BEGIN
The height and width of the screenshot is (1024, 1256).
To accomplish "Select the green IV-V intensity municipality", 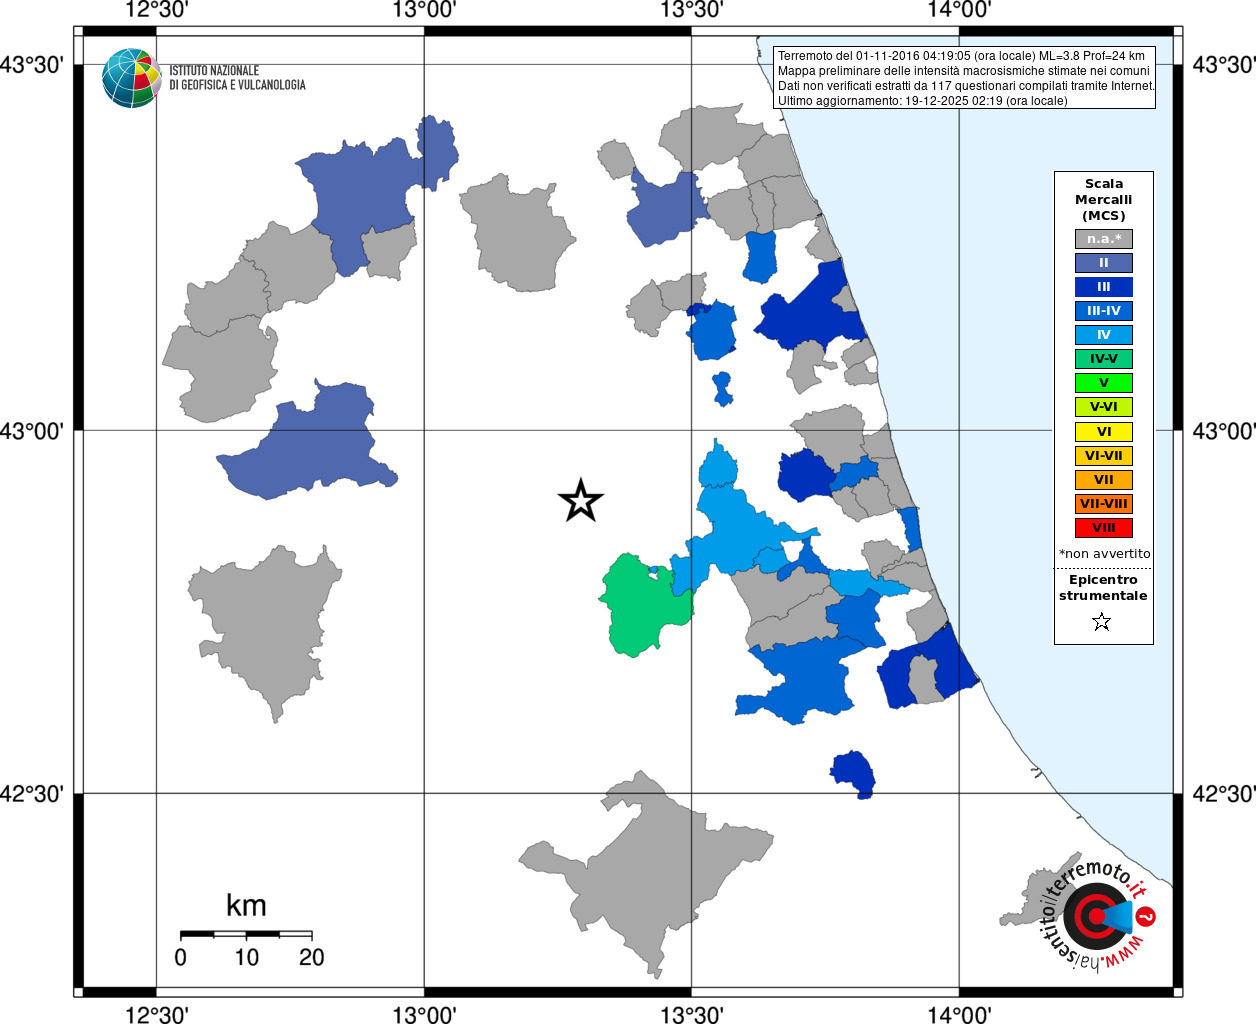I will (x=643, y=607).
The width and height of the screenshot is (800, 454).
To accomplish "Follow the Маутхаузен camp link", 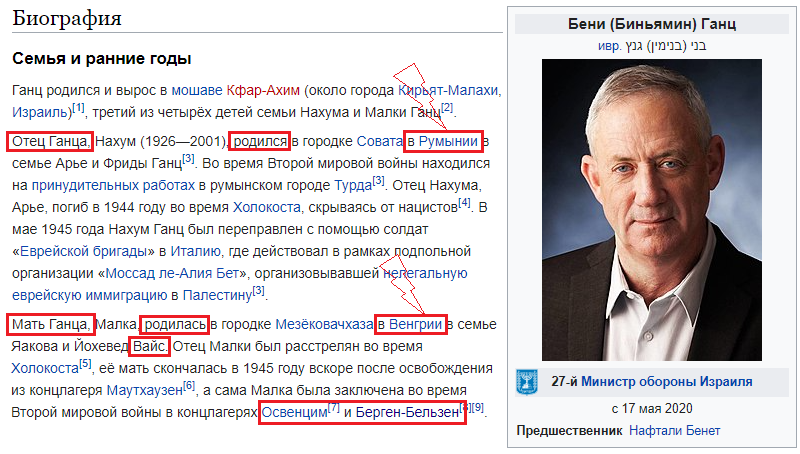I will 144,390.
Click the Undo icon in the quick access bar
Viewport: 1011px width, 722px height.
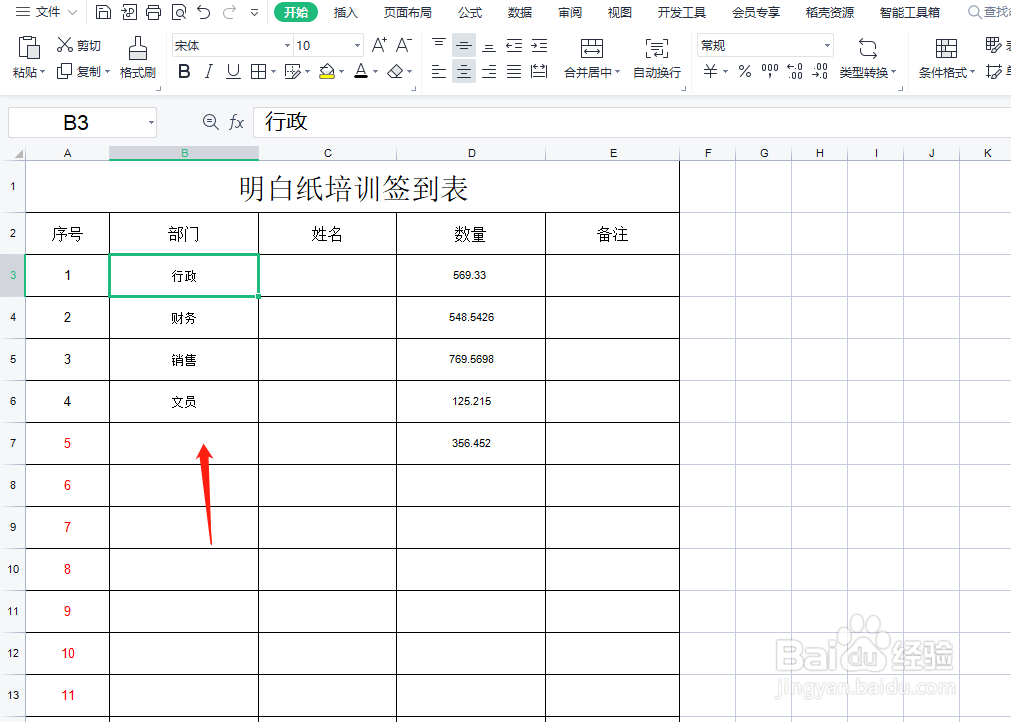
END
__WHAT THIS TASK INVOLVES__.
Copy exactly, and copy nothing else: the lines from the one containing "Click the Undo icon in the quick access bar" through the end of the data, both ends included, with pictures left out.

__YOUR SOLUTION__.
Click the Undo icon in the quick access bar
Viewport: 1011px width, 722px height.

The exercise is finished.